A Quantitative in vivo Method of Analyzing Human Tumor‐induced Angiogenesis in Mice Using Agarose Microencapsulation and Hemoglobin Enzyme‐linked Immunosorbent Assay

This study was conducted to develop a quantitative assay system for use in the in vivo evaluation in mice of angiogenesis induced by human tumor cells. The human epidermoid carcinoma cells, A431 cells, were cultured on microcarriers. Microcarrier‐attached A431 cells (A431‐MC) were micro‐encapsulated with agarose hydrogel to isolate them from the immune system of the C57BL/6 mice after subcutaneous dorsal midline implantation.

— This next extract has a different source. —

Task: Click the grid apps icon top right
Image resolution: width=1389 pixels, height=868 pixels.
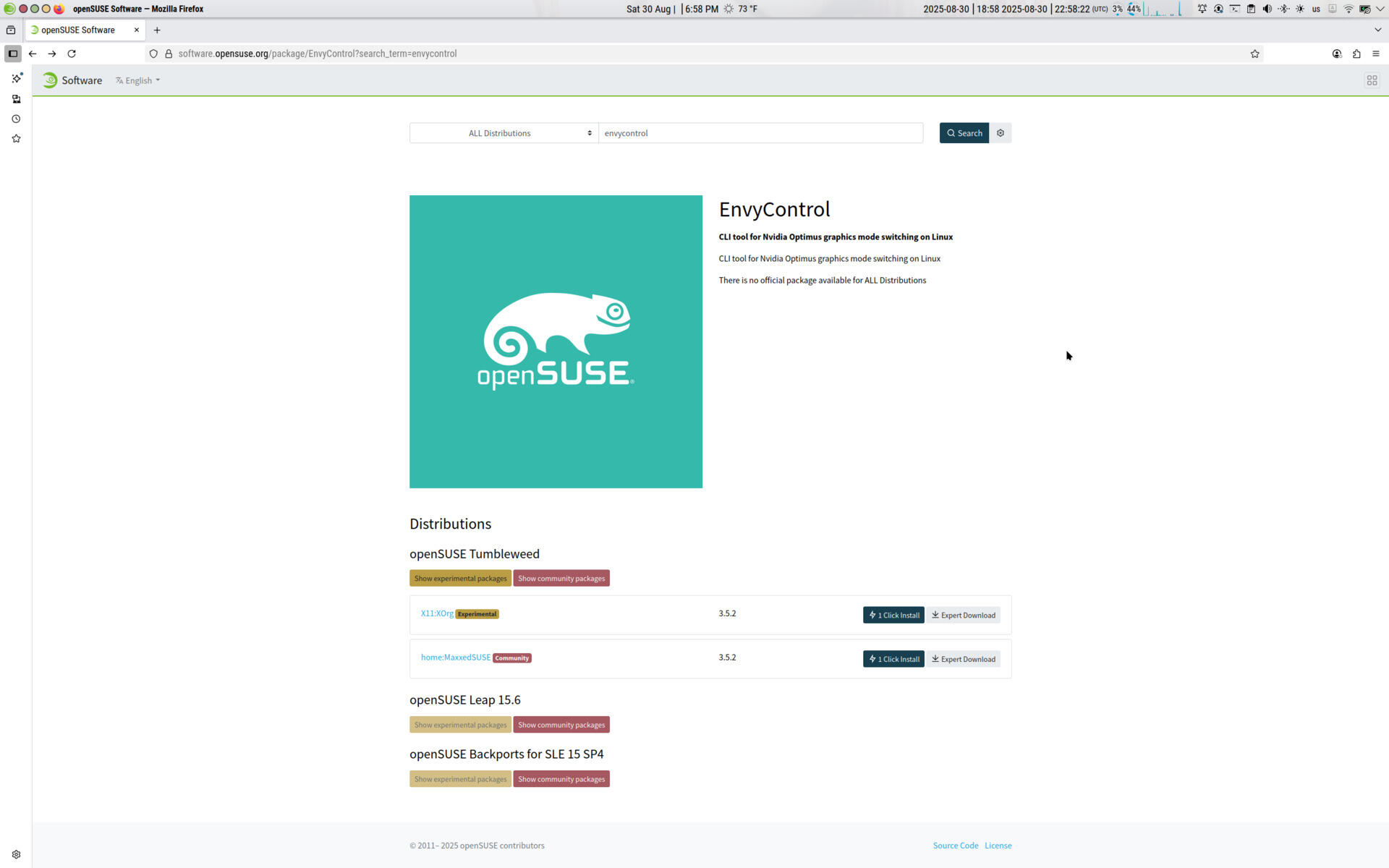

The agarose hydrogel‐mjcroencapsulated A431 cells (Aga‐A431 cells; diameter=300 (μm) survived for at least 10 days in vitro, and the proliferation profile of the Aga‐A431 cells was indistinguishable from that of non‐microencapsulated A431 cells. The Aga‐A431 cells were subcutaneously injected into mice with an 18‐gauge needle. Ten days later, few vessels had formed at the site implanted with cell‐free agarose beads, whereas notable angiogenesis was observed at the site implanted with Aga‐A431 cells. The degree of angiogenesis was evaluated by measurement of the hemoglobin content in the implanted site using a mouse hemoglobin (mHb) enzyme‐linked immunosorbent assay (ELISA) system. This mHb‐ELISA system has the advantages of great simplicity and reproducibility. The measured mHb content of new blood vessels at the site implanted with agarose beads was in good agreement with the amount of angiogenesis observed under a stereoscopic microscope. This assay system enabled us to evaluate the angiogenesis induced by xenogeneic cells, such as human tumor cells. Thus, our novel method may be useful for the study of the angiogenic potential of various human tumor cells and in research on the anti‐angiogenic properties of various agents.